Harry ‘Hazza’ Khouri: “Yeah, after everything that has happened I am really looking forward to the new challenge. I will once again be based in Andorra throughout the season. It’s a good place and great for training because it’s all at altitude.”
Bracks: Are you living near Jack Miller and many of the other Aussies that are based there?
Khouri: “We aren’t too far away from each other. As you know Andorra isn’t a large country, but I haven’t seen much of Jack as we are doing different things and it’s not often you catch up with other riders as you do your own stuff.”
Bracks: Last year was certainly a pretty trying year for you.
Khouri: “It was a tough year both mentally, and physically. Coming into the year I only knew one track – Assen – from the year before, so I had a lot to learn with the new team and seven new tracks on the calendar. It wasn’t a bad start; P9 in the first race then I was taken out in the second race. Then we went to Misano and I broke my hand and it sort of all went a bit downhill from there. Overall I am not entirely disappointed with the season, but I’m disappointed in the way I know I could’ve done better.”
Bracks: I don’t want to dwell on it too long but what happened at Jerez is something no rider wants to think about.

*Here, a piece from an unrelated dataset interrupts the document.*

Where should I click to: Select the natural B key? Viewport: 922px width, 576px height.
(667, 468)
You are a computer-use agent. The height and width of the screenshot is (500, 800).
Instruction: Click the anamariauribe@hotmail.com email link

Khouri: “Unfortunately these things can happen in our sport, and it is something that I will have to live with for the rest of my life. I would have liked to ride the next day, just to take my mind off it a little bit – as that’s one thing that riding does for me. And having to race again only a week later with that still on my mind was not just hard for me, but all the other riders as well.”
Bracks: I bet. Was Dorna good to you?
Khouri: “They were very respectful with it, however I wish that they gave me the chance to at least go out in warm-up. I can completely understand why they didn’t, because I was genuinely very upset about the weekend but it would have helped take my mind off the accident. The response from within the paddock and also outside was overwhelming. Many of the riders and teams came to see me in the garage, and I received messages from a lot of others around the world, and from back home.”
Bracks: That was a steep learning curve for you. How much can you take out of that – all the knocks. Not only Jerez, but everything with your injuries etc. Has that made you stronger in your determination and personality?
Khouri: “I think after having a year as hard as I did and still have the determination to keep going, I can draw from the negatives and focus on what I need to do for the coming season.”
Bracks: What are your goals for this year? I know it’s hard joining a new team and trying to think ahead…
Khouri: “My goal is always to be up the front and challenging for the win, and I didn’t give myself enough opportunities for that last year. I know I have the capability to be there, and am confident that Team 109 and I can achieve this together. Its difficult to know where you are at until the first test, where you get a reference in terms of other riders in the championship.”
Bracks: So the team is shaping up well?
Khouri: “Team 109 are a great bunch of guys and their focus is young rider development. They promote a great team environment and I’m looking forward to getting the season started in March. Daniel Mogeda from Spain has signed with them again. He and I are similar in speed, and I think we can really help each other out during the year.”
Bracks: I suppose one thing with an Irish team they’ll teach you how to celebrate! How is your Spanish?
Khouri: “Hopefully we’ll have a few opportunities to celebrate this year. I’m a bit useless at Spanish at the moment so Google translate is my friend!”
Bracks: All the best Hazz. Hopefully, it all turns around for you and we see you battling at the front a lot more often and you crack a win.
Khouri: “Thanks Bracksy. That’s the main aim mate!”